Predicting the Aqueductal Cerebrospinal Fluid Pulse: A Statistical Approach

Clive B Beggs    
Simon J Shepherd    
Pietro Cecconi and Maria Marcella Lagana    

Resumen

The cerebrospinal fluid (CSF) pulse in the Aqueduct of Sylvius (aCSF pulse) is often used to evaluate structural changes in the brain. Here we present a novel application of the general linear model (GLM) to predict the motion of the aCSF pulse. MR venography was performed on 13 healthy adults (9 female and 4 males?mean age = 33.2 years). Flow data was acquired from the arterial, venous and CSF vessels in the neck (C2/C3 level) and from the AoS. Regression analysis was undertaken to predict the motion of the aCSF pulse using the cervical flow rates as predictor variables.
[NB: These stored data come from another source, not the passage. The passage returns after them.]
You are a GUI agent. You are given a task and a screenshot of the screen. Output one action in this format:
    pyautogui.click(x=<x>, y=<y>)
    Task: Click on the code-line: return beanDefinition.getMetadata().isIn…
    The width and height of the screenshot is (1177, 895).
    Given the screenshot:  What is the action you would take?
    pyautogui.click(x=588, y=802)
The relative contribution of these variables to predicting aCSF flow rate was assessed using a relative weights method, coupled with an ANOVA. Analysis revealed that the aCSF pulse could be accurately predicted (mean (SD) adjusted r2 = 0.794 (0.184)) using the GLM (p < 0.01). Venous flow rate in the neck was the strongest predictor of aCSF pulse (p = 0.001). In healthy individuals, the motion of the aCSF pulse can be predicted using the GLM. This indicates that the intracranial fluidic system has broadly linear characteristics. Venous flow in the neck is the strongest predictor of the aCSF pulse.